There are plenty of arguments against having children: social (there are children in the world already that need our love and help), environmental (the world population is 60 billion or so) and financial (they’re expensive). Given that the world population is ballooning and is arguably a serious element of unsustainability world wide – can we justify having children? Surely there are plenty of children needing adoption or fostering who would need our care. Isn’t this better than bringing another mouth to feed into the world?

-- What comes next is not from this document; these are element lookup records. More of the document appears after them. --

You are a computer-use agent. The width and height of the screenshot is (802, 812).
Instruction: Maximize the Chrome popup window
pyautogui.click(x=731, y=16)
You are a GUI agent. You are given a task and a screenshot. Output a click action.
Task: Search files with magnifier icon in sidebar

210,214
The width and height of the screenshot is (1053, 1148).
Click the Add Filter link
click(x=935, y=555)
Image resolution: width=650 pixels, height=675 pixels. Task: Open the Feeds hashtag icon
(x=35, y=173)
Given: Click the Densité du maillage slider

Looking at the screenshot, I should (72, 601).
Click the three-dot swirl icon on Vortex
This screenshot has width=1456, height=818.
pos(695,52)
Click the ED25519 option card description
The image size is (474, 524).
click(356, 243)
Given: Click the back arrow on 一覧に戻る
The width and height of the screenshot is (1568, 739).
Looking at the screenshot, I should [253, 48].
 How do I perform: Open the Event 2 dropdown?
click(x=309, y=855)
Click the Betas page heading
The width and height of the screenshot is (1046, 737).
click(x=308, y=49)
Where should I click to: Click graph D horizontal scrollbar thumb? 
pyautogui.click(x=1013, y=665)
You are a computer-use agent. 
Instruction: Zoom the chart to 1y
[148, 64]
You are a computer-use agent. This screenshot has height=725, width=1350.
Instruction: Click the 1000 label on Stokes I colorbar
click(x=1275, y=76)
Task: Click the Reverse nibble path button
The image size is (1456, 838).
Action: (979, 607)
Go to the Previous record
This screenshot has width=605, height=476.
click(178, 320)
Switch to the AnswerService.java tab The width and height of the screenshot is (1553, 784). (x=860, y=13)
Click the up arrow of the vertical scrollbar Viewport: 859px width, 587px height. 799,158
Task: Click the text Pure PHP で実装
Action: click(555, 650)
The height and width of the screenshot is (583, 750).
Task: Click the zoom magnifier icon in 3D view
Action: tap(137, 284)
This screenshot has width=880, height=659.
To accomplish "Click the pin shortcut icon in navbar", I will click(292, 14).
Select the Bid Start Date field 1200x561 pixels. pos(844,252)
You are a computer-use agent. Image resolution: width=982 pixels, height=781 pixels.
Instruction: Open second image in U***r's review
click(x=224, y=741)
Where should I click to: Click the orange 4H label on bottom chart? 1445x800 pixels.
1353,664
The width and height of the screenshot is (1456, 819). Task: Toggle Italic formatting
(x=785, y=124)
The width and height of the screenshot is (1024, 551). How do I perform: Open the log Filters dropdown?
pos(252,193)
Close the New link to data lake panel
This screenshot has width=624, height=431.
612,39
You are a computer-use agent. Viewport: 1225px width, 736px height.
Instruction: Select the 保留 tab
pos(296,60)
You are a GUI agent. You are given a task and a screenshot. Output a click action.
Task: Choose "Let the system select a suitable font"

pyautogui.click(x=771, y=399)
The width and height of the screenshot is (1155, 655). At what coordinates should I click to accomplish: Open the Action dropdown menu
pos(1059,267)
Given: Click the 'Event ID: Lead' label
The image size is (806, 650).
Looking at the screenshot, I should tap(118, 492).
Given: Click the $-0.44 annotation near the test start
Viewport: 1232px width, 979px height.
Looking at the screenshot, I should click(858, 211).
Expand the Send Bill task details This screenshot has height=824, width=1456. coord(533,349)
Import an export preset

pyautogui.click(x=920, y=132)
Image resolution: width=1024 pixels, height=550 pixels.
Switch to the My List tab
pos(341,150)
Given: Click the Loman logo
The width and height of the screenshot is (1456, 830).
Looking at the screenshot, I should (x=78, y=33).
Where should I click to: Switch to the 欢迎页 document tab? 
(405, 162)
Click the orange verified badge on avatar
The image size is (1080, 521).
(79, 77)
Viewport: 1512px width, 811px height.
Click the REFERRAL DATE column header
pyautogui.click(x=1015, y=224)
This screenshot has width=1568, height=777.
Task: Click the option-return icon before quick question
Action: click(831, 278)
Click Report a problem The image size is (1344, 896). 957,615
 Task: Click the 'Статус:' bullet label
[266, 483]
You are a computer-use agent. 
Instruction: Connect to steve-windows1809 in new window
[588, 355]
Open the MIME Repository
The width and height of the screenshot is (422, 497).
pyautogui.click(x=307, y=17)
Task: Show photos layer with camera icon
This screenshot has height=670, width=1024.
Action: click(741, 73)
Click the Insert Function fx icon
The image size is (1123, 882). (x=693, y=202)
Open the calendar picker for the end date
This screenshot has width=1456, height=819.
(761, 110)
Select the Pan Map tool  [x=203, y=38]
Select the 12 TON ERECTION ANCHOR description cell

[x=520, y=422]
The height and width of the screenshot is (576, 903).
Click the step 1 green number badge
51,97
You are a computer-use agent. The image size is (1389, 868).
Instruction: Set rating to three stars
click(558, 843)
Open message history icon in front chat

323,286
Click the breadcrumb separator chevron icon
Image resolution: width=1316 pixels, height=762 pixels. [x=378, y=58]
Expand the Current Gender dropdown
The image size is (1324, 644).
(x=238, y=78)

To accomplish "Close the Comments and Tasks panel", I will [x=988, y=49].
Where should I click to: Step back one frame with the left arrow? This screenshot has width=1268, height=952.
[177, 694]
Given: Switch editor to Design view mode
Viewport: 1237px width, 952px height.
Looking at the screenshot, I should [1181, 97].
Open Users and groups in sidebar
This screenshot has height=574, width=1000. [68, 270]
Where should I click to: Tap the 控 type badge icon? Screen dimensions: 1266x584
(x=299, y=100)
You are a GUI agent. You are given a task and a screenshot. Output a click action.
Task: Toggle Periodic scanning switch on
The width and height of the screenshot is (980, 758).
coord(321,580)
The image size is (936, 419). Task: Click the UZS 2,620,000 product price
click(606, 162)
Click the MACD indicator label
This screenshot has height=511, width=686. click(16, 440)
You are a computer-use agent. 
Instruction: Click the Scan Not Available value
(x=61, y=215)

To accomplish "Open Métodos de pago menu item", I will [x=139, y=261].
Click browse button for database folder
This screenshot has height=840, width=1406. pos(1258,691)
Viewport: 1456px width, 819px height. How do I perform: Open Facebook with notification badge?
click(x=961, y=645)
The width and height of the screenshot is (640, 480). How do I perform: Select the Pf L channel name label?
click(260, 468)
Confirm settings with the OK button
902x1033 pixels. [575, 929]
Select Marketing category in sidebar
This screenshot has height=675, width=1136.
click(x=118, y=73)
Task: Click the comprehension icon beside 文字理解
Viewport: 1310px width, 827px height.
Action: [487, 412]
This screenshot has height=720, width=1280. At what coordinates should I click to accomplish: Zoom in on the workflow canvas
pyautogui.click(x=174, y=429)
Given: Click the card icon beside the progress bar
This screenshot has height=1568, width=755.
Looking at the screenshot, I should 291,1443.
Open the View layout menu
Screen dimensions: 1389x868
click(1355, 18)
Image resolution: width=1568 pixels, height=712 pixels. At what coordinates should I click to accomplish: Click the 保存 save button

So that’s it. No children.
But life is never that simple.
The most environmentally aware and determindly un-broody friends of mine are having or considering babies because of two things: biological pressure and social pressure. Biologically, the 35 mark has become the cut off point. And women feel this two fold. Not only are their biological clocks begining to make babies an attractive proposition for possibly the first time ever, but they feel like this is the final chance. Horror stories about adoption and fostering put them off that, or they just can’t think of loving a child not of their own flesh and blood so much. Totally understandable. And this wouldn’t be a problem if it weren’t for the social pressure. Sometimes from their partner (yes, I know a case of the father being the one that was keen for kids – seriously) but mostly from family.
It’s expected. One of my friends said this to me the other day, and it was an epiphany moment for me. I guess I thought (niavely) that in this day and age and society that women were free from the constraints of homemaking/motherhood/etc. But it’s not really true is it? Women aren’t legally or otherwise compelled, but it is still the norm, it’s still expected. As my friend put it, if you don’t have children, you need to have a good excuse. Something significant that you’ve done with your life instead of having children. No pressure then…. Of all the women in my family, there are two over the age of 30 who don’t have children. Both of them have a good ‘excuse’. There are a similar number in the boyfriend’s family. I’d like to say that this is due to the generation gap and that my generation is different. But I don’t think it’s true. There are plenty of women of my age who just want to settle down and have babies.
So I leave you with two thoughts: if women in their twenties want children and women in their thirties who didn’t want children suddenly have them, how are employers supposed to keep a consistent work force and pay women equal wages to men? And why are women considered selfish for not having children, when it is the rationally responsible thing to do?